Regardless, my conclusion in all this is caring about how I make people feel.
I don't want others to feel they need to apologize for what they do or who they are when they're around me.

I'm thinking a lot about who we are as family lately. What should our family look like? Where/how should we spend our money and time? What types of things are we "in to"?
Mainly, I want us to be who God has made us. He's given us interests and certain desires that I shouldn't feel the need to apologize for.

Sometimes I try to tone down certain aspects of who we are around certain people. And I'm not sure how I feel about doing that.
And sometimes I try to turn up aspects of who we are around certain people. I don't love that I do that.

I think I'm trying to figure out how to be who God has made me and have my beliefs and strong opinions, but also make people feel at ease around me. Those two things are hard to do simultaneously.

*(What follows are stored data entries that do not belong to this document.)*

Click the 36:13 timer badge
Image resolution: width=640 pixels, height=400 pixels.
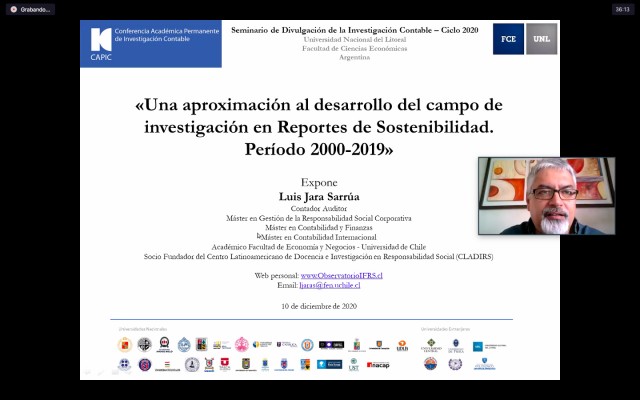point(621,9)
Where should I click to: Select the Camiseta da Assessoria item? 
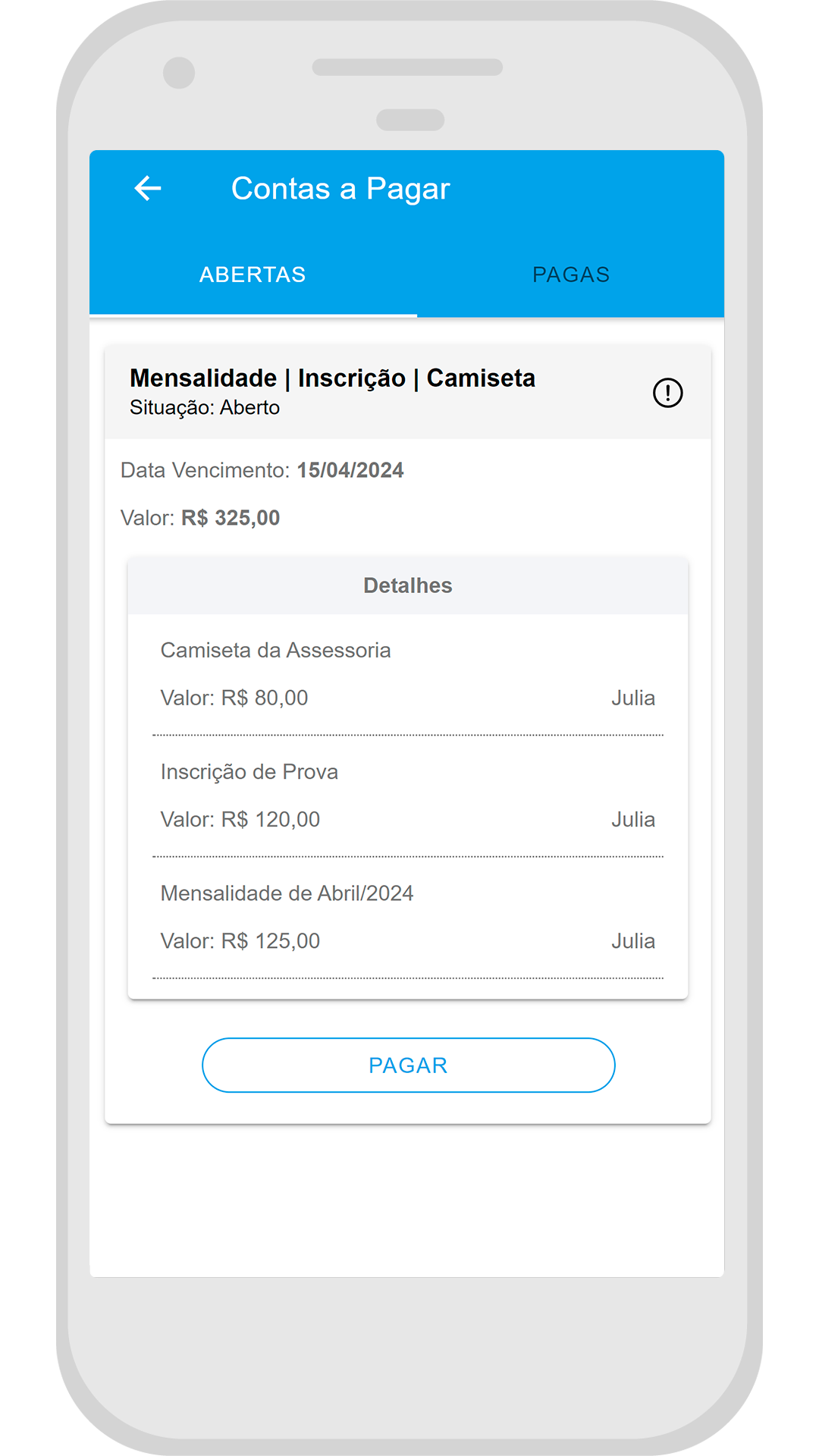(275, 650)
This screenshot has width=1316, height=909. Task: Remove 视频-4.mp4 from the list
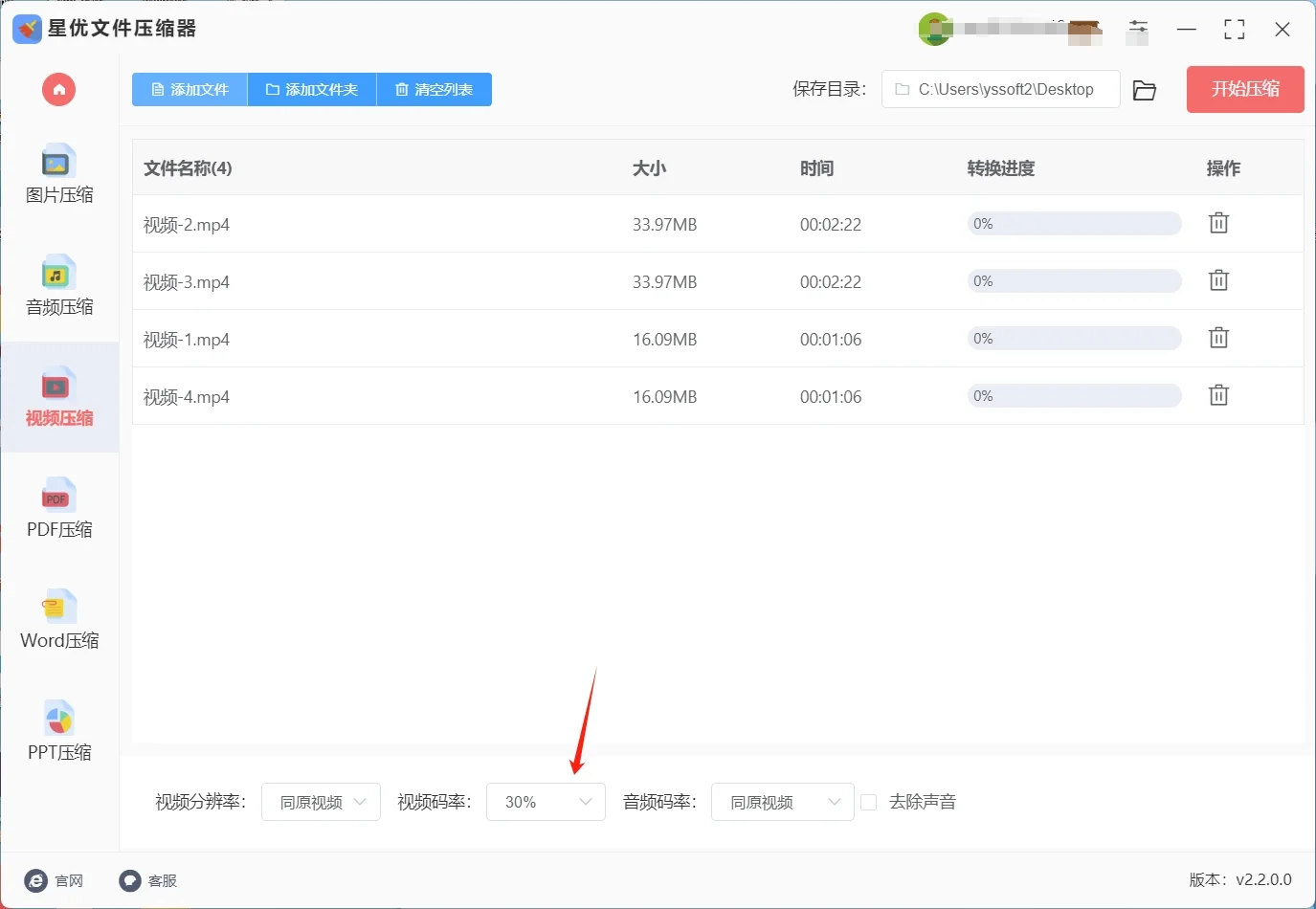1217,394
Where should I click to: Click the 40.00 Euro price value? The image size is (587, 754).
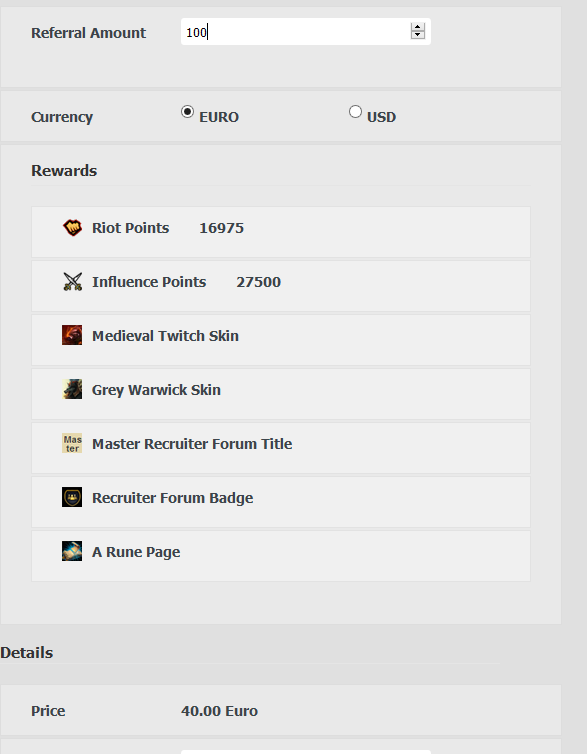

And those are my thoughts on who I am and how I make people feel.

9 comments:

leah said...

i really love your thoughts on this, i can relate so much. (as you could probably guess :)) i would love to dive into this subject with you sometime, this is a topic that continually gets brought up in my mind/heart. i loved the questions that you asked about who God has made EACH of us to be...and not apologizing for it.

love you friend!

Daveana said...

I really like this post Em! I related a lot to this! Thanks for the thoughts.

Christen Leigh said...

Great post--I totally struggle with this and appreciate your thoughts. Reminds me to pray that I can simply be who God wants me to be......easy to say, less easy to ret in! :)

Christen Leigh said...

**rest in :)

Molly said...

Hmm...so true - thoughts most all can relate to, I'm sure. I often think, too, when sorting through those same questions, "where am I getting my ideas and thoughts about who I am or who I want to be?" and it's always other people - usually other people's writing from books. It's weird to think what or who in the world I would be if I never read anything but the Bible. Interesting.

sarah.flyingkites said...

This is such a battle...great thoughts

Ashley Neuen said...

This topic comes up at our house too...being who God wants us to be and not what others or even our selfish selves want. A constant growth area-thanks for your thoughts.

Ashley Neuen said...

By growth area I mean an area that needs constant growth :)

Sara Huber said...

I feel like I can't muster the brain cells to make an intelligent comment here, but this is a major issue for me. I am definitely a bit of a chameleon in the things I emphasize, depending on who I am around. It's almost an extreme people-pleasing thing...like I want that person to be comfortable? Or I just care that much about what people think about me? I would definitely like to grow in this area.